§ **Exercise requirements**
Skip the pictures and repeat each line of the data exactly.

§ **Recorded information**
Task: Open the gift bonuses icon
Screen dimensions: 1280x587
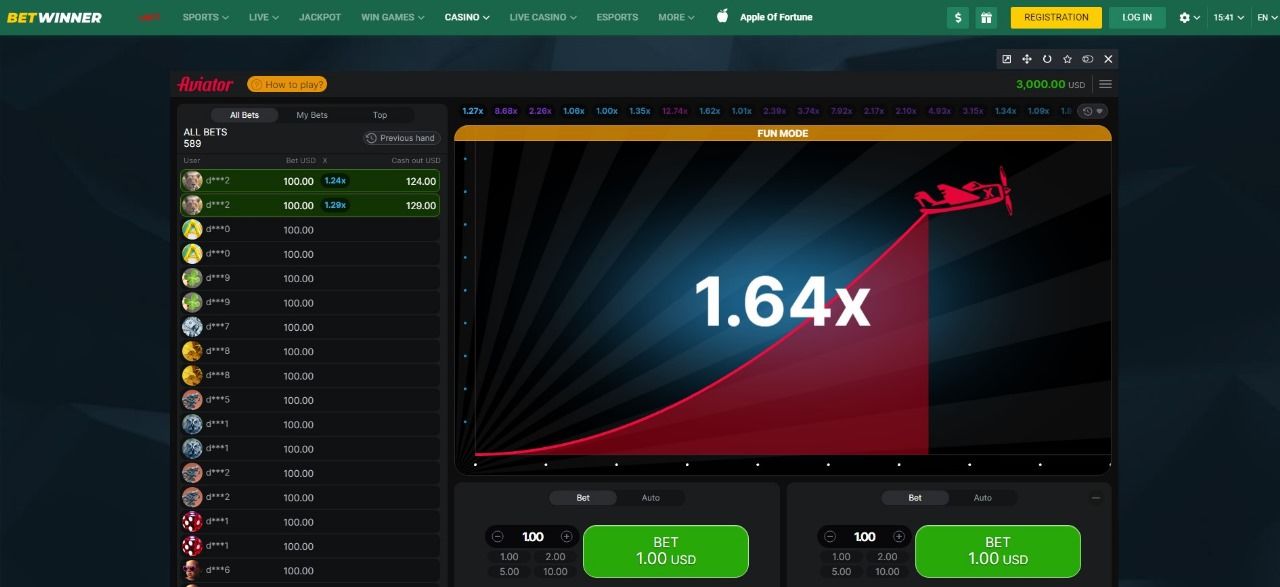Action: point(986,17)
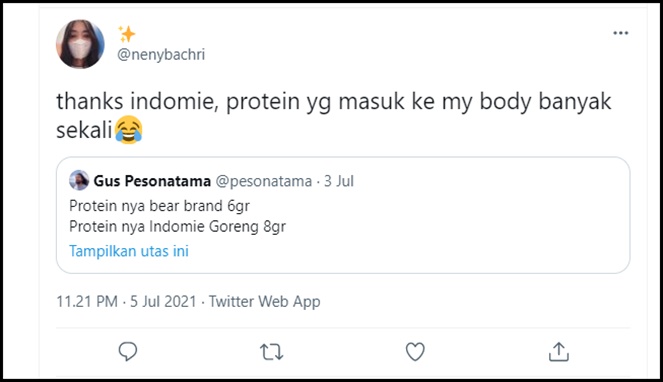Open nenybachri's profile photo
This screenshot has width=663, height=382.
pos(80,44)
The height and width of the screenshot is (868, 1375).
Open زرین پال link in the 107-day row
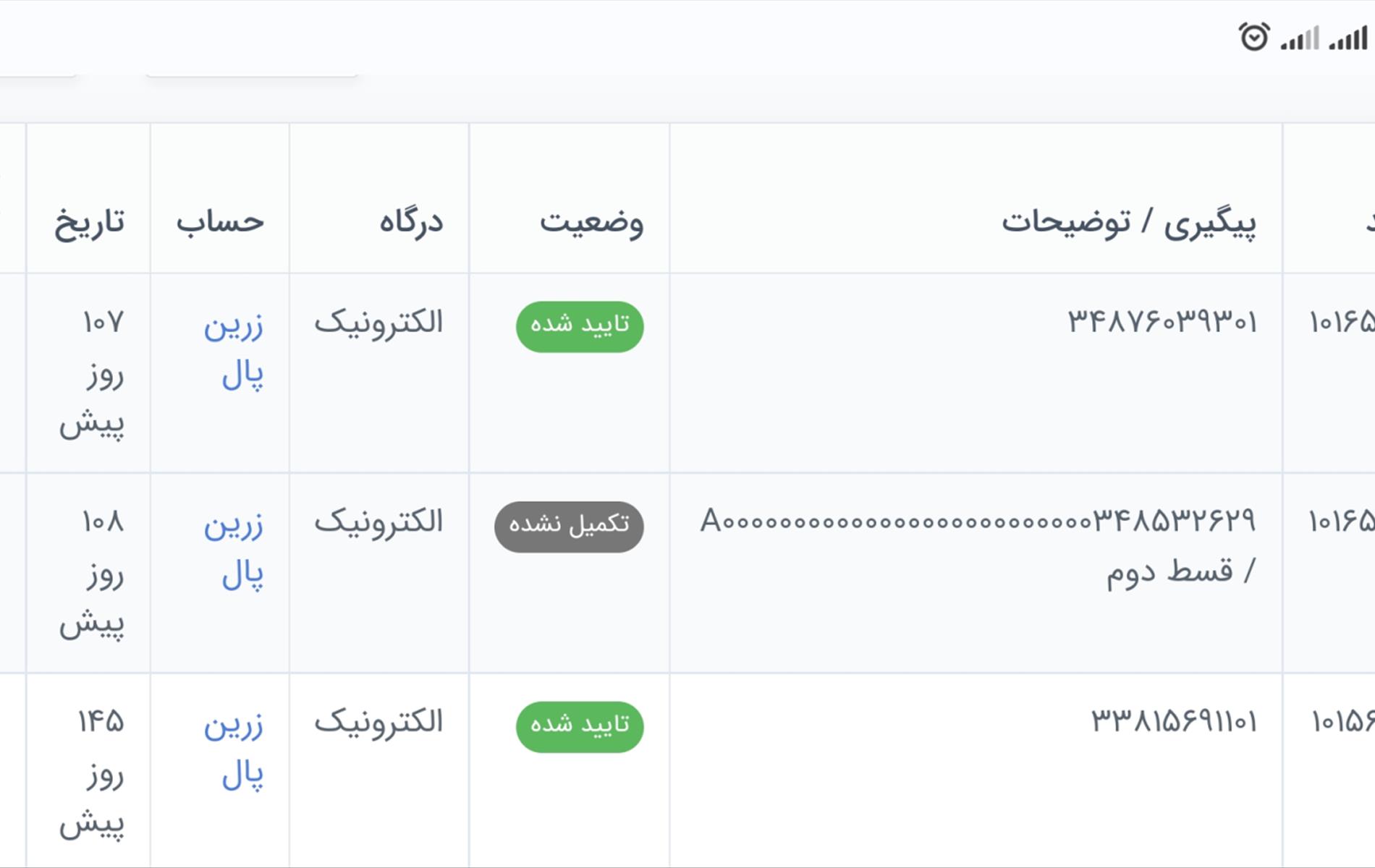(x=233, y=350)

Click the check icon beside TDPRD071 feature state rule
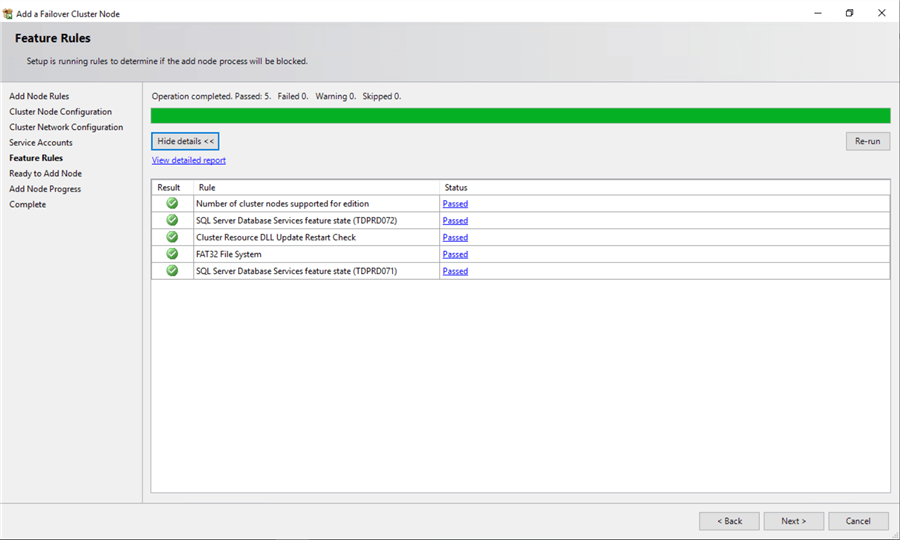point(172,271)
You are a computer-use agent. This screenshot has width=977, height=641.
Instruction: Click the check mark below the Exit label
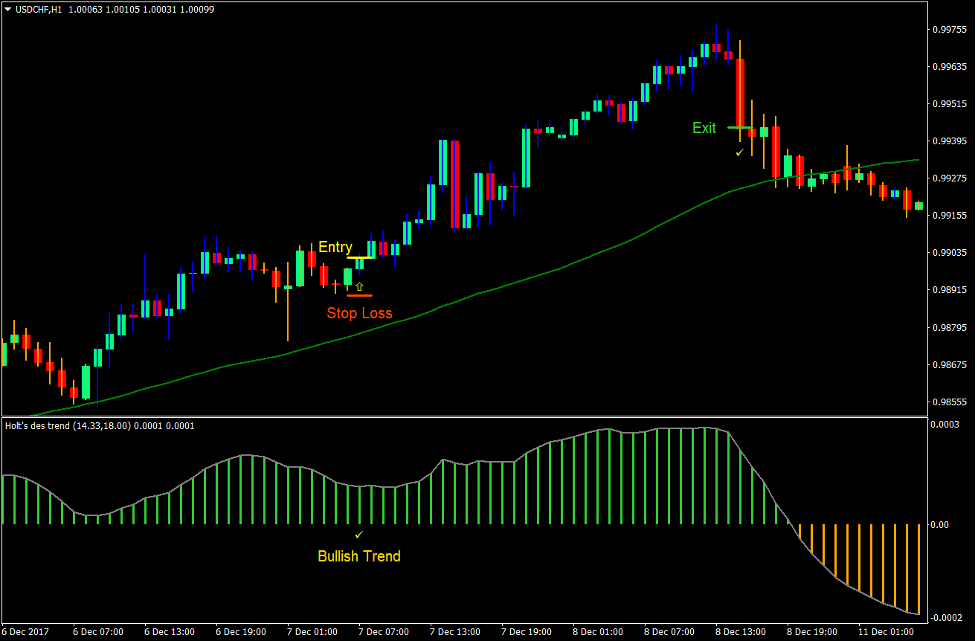[x=739, y=152]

§ **Written reply**
Task: Open the gift bonuses icon
Screen dimensions: 1280x587
Action: point(986,17)
Open nenybachri's profile photo
This screenshot has width=663, height=382.
pos(80,44)
The height and width of the screenshot is (868, 1375).
Open زرین پال link in the 107-day row
(x=233, y=350)

Click the check icon beside TDPRD071 feature state rule
point(172,271)
You are a computer-use agent. This screenshot has width=977, height=641.
Instruction: Click the check mark below the Exit label
[x=739, y=152]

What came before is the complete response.